Sunday, January 6, 2013

Happy New Year! Welcome 2013

Can you believe it is 2013 already? I mean, it seems like yesterday that I was in High School. I can't even remember how long I've been away from the West Coast, just wondering where the time is going. I know I think of many things I need to write, both in my blog and in my journal and yet, I haven't written anything in my journal for more than three months and it's over a year since I've posted on my blog. I know, I must lead a very exciting life right? Well, it's more like a very busy life. It seems like all I do is work, clean house, sleep, work, clean house, sleep...over and over again. This is why time is flying by, things are just going way to fast and it's because I can't stop to smell the roses, like I would like to.

My loving and wonderful husband and I went on a Cruise back in October. I had intended on writing how exciting and wonderful the time was, but when I headed back to work, I could do nothing but concentrate on work and since work isn't slowing down any, I'm just gonna hope to write a blog post at least once a month.

In the new year, people always set goals or make New Year's Resolutions. I wrote a whole blog last year about making goals and setting resolutions and some ideas to actually accomplishing them, but it was on paper, it never made it to the screen. That's my problem, I have a notebook full of blog ideas and yet, I don't sit down and post them. I always wonder who is reading them, or is anyone reading them? What do people think about other people's ramblings anyway?

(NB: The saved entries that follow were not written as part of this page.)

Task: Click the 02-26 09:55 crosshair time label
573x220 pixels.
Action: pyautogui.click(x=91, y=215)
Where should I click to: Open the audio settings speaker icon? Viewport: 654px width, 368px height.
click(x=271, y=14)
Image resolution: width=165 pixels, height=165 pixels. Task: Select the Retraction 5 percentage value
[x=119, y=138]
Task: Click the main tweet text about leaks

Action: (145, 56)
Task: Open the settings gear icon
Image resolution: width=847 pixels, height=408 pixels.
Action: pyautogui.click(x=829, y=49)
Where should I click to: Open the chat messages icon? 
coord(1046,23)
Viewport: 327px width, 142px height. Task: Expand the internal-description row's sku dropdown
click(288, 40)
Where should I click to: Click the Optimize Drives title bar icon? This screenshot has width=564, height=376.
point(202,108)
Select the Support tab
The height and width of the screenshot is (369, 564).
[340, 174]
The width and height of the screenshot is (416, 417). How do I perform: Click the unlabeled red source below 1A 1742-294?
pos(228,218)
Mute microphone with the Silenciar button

My husband thinks I'm crazy, but sometimes you want to share stuff with people who don't really know you, hoping that they might find it interesting or who knows, maybe it is something they just need to hear. We never know how we are going to affect people with what we say to perfect strangers.

Ok, so I went off topic just a little bit there. I am going to set some goals for 2013, nothing major, no I'm going to lose the 35 extra pounds I have (mostly because I hope to be pregnant in the near future and so losing weight, though important, isn't a goal right this minute), but something that will help me to relax and spend a little more time with my thoughts or with writing, because I do love writing. I just love typing and putting words on paper and I ramble when I talk, so I kinda ramble when I write. Anyway, to get me started, I've got a goal to write in my journal at least once a week and blog at least once a month. I figure if I can do at least 12 blog posts this year, it will be more posts than I have done in the last two or three years I've had a blog.

I have a funny goal that I would like to set, or have set for 2013. My house seems to be a disaster area and has been for a few months (long story that won't be told here). So I have a goal to clean my house, I mean, I clean it every week; I can't seem to find the time during the week, except to occasionally do the dishes, because of being away from home from 6 to 6 everyday and because I would rather spend time with my husband, I love him and enjoy every minute I can spend with him, he is my best friend and my eternal companion. There I go off topic again, but still, I vacuum and clean the bathrooms, but I have a lot of clutter that needs to be cleaned out and so my goal is to clean out that clutter and get rid of the stuff I don't need or didn't use during 2012. So cleaning my house is more than just dusting and mopping, it's going to be a one room at a time thorough going through and getting into the habit of putting things away instead of piling them up.

I hope to make 2013 better than last year, these few goals will help me along, but I also know that I will continue to make other goals along the way and so the ultimate goal is to just stay on track with all of my goals and as Dori from Finding Nemo says: "Just keep swimming, just keep swimming" and eventually, we will find what we are looking for or we will accomplish that one goal that makes us happy or happier.

1 comment:

  1. Just keep swimming girl! You can do this! You can accomplish your goals. I'll keep praying for you too. You will be an amazing mother someday I just know it! Until then Sommer can fill that void just a little. Love you! Keep up the good work!